▶ **HOW TO COMPLETE THIS TASK**
All of the entries must be output exactly as they are.

▶ **DATA**
□ □ □ □ □
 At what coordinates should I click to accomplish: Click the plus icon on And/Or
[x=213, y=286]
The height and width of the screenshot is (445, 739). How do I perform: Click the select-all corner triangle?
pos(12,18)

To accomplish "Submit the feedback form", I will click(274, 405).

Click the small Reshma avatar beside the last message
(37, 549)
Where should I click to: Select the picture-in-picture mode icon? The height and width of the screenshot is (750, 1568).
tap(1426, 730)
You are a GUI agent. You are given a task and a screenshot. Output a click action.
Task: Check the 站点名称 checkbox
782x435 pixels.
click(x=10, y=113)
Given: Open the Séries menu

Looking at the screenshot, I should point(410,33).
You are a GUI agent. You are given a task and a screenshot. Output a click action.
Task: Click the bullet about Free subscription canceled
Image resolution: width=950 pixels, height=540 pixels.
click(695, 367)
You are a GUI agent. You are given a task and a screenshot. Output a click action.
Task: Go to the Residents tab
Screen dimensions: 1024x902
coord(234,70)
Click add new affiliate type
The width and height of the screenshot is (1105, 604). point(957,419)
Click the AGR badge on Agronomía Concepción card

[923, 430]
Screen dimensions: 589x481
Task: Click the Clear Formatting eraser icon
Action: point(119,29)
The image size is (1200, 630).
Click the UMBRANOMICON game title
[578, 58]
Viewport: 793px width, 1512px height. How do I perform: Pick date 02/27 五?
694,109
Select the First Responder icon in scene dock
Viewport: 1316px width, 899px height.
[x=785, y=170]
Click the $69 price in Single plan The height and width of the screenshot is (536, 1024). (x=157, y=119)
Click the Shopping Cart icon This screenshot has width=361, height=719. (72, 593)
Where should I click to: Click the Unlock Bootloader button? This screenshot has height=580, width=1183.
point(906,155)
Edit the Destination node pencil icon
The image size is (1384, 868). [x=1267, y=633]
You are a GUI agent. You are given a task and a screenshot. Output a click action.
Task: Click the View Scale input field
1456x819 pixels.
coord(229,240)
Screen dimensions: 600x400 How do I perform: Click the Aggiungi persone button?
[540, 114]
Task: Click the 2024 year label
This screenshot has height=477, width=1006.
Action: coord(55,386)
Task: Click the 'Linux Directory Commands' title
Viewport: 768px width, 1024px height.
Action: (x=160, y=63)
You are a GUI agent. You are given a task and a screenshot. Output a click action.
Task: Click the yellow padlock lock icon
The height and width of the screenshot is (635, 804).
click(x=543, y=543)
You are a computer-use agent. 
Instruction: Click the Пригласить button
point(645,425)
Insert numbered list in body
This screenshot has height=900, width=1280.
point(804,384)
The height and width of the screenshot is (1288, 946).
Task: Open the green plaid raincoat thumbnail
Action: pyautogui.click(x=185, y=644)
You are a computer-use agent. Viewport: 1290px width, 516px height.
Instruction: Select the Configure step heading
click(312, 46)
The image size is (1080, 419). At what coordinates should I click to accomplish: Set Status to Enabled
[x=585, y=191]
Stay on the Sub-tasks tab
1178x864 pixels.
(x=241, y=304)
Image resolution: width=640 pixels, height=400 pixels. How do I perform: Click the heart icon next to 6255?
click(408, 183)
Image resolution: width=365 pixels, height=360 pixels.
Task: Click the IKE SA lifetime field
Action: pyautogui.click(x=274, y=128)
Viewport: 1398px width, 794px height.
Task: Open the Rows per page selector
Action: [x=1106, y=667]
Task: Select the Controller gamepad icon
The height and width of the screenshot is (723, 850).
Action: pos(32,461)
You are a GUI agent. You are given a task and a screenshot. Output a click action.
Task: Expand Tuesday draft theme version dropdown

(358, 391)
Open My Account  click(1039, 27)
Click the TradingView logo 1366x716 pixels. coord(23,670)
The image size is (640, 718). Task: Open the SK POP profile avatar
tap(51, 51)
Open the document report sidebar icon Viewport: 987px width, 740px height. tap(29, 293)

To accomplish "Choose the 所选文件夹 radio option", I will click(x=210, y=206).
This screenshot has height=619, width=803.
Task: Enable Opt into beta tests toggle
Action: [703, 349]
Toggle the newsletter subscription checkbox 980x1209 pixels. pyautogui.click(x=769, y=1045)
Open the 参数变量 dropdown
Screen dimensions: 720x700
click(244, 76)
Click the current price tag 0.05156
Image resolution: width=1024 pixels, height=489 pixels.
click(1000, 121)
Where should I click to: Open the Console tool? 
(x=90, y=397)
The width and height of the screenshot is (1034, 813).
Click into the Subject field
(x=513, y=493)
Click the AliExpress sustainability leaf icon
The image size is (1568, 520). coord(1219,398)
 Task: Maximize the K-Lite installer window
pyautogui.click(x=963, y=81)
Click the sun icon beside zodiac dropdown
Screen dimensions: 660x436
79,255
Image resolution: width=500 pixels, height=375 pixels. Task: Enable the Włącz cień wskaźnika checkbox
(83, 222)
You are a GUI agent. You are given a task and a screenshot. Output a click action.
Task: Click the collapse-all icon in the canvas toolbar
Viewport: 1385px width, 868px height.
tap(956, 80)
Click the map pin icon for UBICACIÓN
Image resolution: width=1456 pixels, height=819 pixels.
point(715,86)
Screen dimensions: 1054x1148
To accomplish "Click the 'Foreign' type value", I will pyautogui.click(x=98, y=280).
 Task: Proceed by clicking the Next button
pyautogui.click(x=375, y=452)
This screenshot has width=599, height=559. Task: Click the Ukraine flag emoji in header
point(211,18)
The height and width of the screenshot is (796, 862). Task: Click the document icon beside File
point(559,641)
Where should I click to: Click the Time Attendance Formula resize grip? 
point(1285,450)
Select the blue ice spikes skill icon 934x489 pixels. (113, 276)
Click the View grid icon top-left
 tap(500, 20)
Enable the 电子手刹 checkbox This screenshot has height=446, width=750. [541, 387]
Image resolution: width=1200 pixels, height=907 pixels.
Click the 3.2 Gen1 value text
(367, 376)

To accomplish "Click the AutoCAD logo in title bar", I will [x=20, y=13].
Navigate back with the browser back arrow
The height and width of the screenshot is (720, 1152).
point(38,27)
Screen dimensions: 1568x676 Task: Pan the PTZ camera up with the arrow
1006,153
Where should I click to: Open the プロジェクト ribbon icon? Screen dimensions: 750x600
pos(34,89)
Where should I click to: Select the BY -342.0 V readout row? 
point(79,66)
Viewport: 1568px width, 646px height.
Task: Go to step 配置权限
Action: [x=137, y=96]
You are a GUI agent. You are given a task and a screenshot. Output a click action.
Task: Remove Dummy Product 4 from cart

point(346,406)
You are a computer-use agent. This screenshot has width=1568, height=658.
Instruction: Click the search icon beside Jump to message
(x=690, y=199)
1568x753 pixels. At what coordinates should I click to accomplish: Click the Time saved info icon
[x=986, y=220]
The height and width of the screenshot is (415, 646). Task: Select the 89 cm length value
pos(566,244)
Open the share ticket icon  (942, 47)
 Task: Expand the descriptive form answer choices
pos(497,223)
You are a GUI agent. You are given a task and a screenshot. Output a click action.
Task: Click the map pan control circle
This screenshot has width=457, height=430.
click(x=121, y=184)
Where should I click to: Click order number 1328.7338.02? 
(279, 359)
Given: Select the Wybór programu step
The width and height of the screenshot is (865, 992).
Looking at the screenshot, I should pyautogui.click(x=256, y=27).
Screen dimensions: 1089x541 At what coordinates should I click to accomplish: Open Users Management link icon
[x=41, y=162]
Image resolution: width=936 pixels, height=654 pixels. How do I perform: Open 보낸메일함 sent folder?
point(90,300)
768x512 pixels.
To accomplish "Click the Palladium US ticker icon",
□ □ □ □ □
▶ **RESPONSE FOR THIS EXERCISE**
 At what coordinates should I click to accomplish: Click the plus icon on And/Or
[x=213, y=286]
The height and width of the screenshot is (445, 739). How do I perform: Click the select-all corner triangle?
pos(12,18)

To accomplish "Submit the feedback form", I will click(274, 405).

Click the small Reshma avatar beside the last message
(37, 549)
Where should I click to: Select the picture-in-picture mode icon? The height and width of the screenshot is (750, 1568).
tap(1426, 730)
You are a GUI agent. You are given a task and a screenshot. Output a click action.
Task: Check the 站点名称 checkbox
782x435 pixels.
click(x=10, y=113)
Given: Open the Séries menu

Looking at the screenshot, I should point(410,33).
You are a GUI agent. You are given a task and a screenshot. Output a click action.
Task: Click the bullet about Free subscription canceled
Image resolution: width=950 pixels, height=540 pixels.
click(695, 367)
You are a GUI agent. You are given a task and a screenshot. Output a click action.
Task: Go to the Residents tab
Screen dimensions: 1024x902
coord(234,70)
Click add new affiliate type
The width and height of the screenshot is (1105, 604). point(957,419)
Click the AGR badge on Agronomía Concepción card

[923, 430]
Screen dimensions: 589x481
Task: Click the Clear Formatting eraser icon
Action: point(119,29)
The image size is (1200, 630).
Click the UMBRANOMICON game title
[578, 58]
Viewport: 793px width, 1512px height. How do I perform: Pick date 02/27 五?
694,109
Select the First Responder icon in scene dock
Viewport: 1316px width, 899px height.
[x=785, y=170]
Click the $69 price in Single plan The height and width of the screenshot is (536, 1024). (x=157, y=119)
Click the Shopping Cart icon This screenshot has width=361, height=719. (72, 593)
Where should I click to: Click the Unlock Bootloader button? This screenshot has height=580, width=1183.
point(906,155)
Edit the Destination node pencil icon
The image size is (1384, 868). [x=1267, y=633]
You are a GUI agent. You are given a task and a screenshot. Output a click action.
Task: Click the View Scale input field
1456x819 pixels.
coord(229,240)
Screen dimensions: 600x400 How do I perform: Click the Aggiungi persone button?
[540, 114]
Task: Click the 2024 year label
This screenshot has height=477, width=1006.
Action: coord(55,386)
Task: Click the 'Linux Directory Commands' title
Viewport: 768px width, 1024px height.
Action: (x=160, y=63)
You are a GUI agent. You are given a task and a screenshot. Output a click action.
Task: Click the yellow padlock lock icon
The height and width of the screenshot is (635, 804).
click(x=543, y=543)
You are a computer-use agent. 
Instruction: Click the Пригласить button
point(645,425)
Insert numbered list in body
This screenshot has height=900, width=1280.
point(804,384)
The height and width of the screenshot is (1288, 946).
Task: Open the green plaid raincoat thumbnail
Action: pyautogui.click(x=185, y=644)
You are a computer-use agent. Viewport: 1290px width, 516px height.
Instruction: Select the Configure step heading
click(312, 46)
The image size is (1080, 419). At what coordinates should I click to accomplish: Set Status to Enabled
[x=585, y=191]
Stay on the Sub-tasks tab
1178x864 pixels.
(x=241, y=304)
Image resolution: width=640 pixels, height=400 pixels. How do I perform: Click the heart icon next to 6255?
click(408, 183)
Image resolution: width=365 pixels, height=360 pixels.
Task: Click the IKE SA lifetime field
Action: pyautogui.click(x=274, y=128)
Viewport: 1398px width, 794px height.
Task: Open the Rows per page selector
Action: [x=1106, y=667]
Task: Select the Controller gamepad icon
The height and width of the screenshot is (723, 850).
Action: pos(32,461)
You are a GUI agent. You are given a task and a screenshot. Output a click action.
Task: Expand Tuesday draft theme version dropdown

(358, 391)
Open My Account  click(1039, 27)
Click the TradingView logo 1366x716 pixels. coord(23,670)
The image size is (640, 718). Task: Open the SK POP profile avatar
tap(51, 51)
Open the document report sidebar icon Viewport: 987px width, 740px height. tap(29, 293)

To accomplish "Choose the 所选文件夹 radio option", I will click(x=210, y=206).
This screenshot has height=619, width=803.
Task: Enable Opt into beta tests toggle
Action: [703, 349]
Toggle the newsletter subscription checkbox 980x1209 pixels. pyautogui.click(x=769, y=1045)
Open the 参数变量 dropdown
Screen dimensions: 720x700
click(244, 76)
Click the current price tag 0.05156
Image resolution: width=1024 pixels, height=489 pixels.
click(1000, 121)
Where should I click to: Open the Console tool? 
(x=90, y=397)
The width and height of the screenshot is (1034, 813).
Click into the Subject field
(x=513, y=493)
Click the AliExpress sustainability leaf icon
The image size is (1568, 520). coord(1219,398)
 Task: Maximize the K-Lite installer window
pyautogui.click(x=963, y=81)
Click the sun icon beside zodiac dropdown
Screen dimensions: 660x436
79,255
Image resolution: width=500 pixels, height=375 pixels. Task: Enable the Włącz cień wskaźnika checkbox
(83, 222)
You are a GUI agent. You are given a task and a screenshot. Output a click action.
Task: Click the collapse-all icon in the canvas toolbar
Viewport: 1385px width, 868px height.
tap(956, 80)
Click the map pin icon for UBICACIÓN
Image resolution: width=1456 pixels, height=819 pixels.
point(715,86)
Screen dimensions: 1054x1148
To accomplish "Click the 'Foreign' type value", I will pyautogui.click(x=98, y=280).
 Task: Proceed by clicking the Next button
pyautogui.click(x=375, y=452)
This screenshot has width=599, height=559. Task: Click the Ukraine flag emoji in header
point(211,18)
The height and width of the screenshot is (796, 862). Task: Click the document icon beside File
point(559,641)
Where should I click to: Click the Time Attendance Formula resize grip? 
point(1285,450)
Select the blue ice spikes skill icon 934x489 pixels. (113, 276)
Click the View grid icon top-left
 tap(500, 20)
Enable the 电子手刹 checkbox This screenshot has height=446, width=750. [541, 387]
Image resolution: width=1200 pixels, height=907 pixels.
Click the 3.2 Gen1 value text
(367, 376)

To accomplish "Click the AutoCAD logo in title bar", I will [x=20, y=13].
Navigate back with the browser back arrow
The height and width of the screenshot is (720, 1152).
point(38,27)
Screen dimensions: 1568x676 Task: Pan the PTZ camera up with the arrow
1006,153
Where should I click to: Open the プロジェクト ribbon icon? Screen dimensions: 750x600
pos(34,89)
Where should I click to: Select the BY -342.0 V readout row? 
point(79,66)
Viewport: 1568px width, 646px height.
Task: Go to step 配置权限
Action: [x=137, y=96]
You are a GUI agent. You are given a task and a screenshot. Output a click action.
Task: Remove Dummy Product 4 from cart

point(346,406)
You are a computer-use agent. This screenshot has width=1568, height=658.
Instruction: Click the search icon beside Jump to message
(x=690, y=199)
1568x753 pixels. At what coordinates should I click to accomplish: Click the Time saved info icon
[x=986, y=220]
The height and width of the screenshot is (415, 646). Task: Select the 89 cm length value
pos(566,244)
Open the share ticket icon  (942, 47)
 Task: Expand the descriptive form answer choices
pos(497,223)
You are a GUI agent. You are given a task and a screenshot. Output a click action.
Task: Click the map pan control circle
This screenshot has width=457, height=430.
click(x=121, y=184)
Where should I click to: Click order number 1328.7338.02? 
(279, 359)
Given: Select the Wybór programu step
The width and height of the screenshot is (865, 992).
Looking at the screenshot, I should pyautogui.click(x=256, y=27).
Screen dimensions: 1089x541 At what coordinates should I click to accomplish: Open Users Management link icon
[x=41, y=162]
Image resolution: width=936 pixels, height=654 pixels. How do I perform: Open 보낸메일함 sent folder?
point(90,300)
768x512 pixels.
To accomplish "Click the Palladium US ticker icon",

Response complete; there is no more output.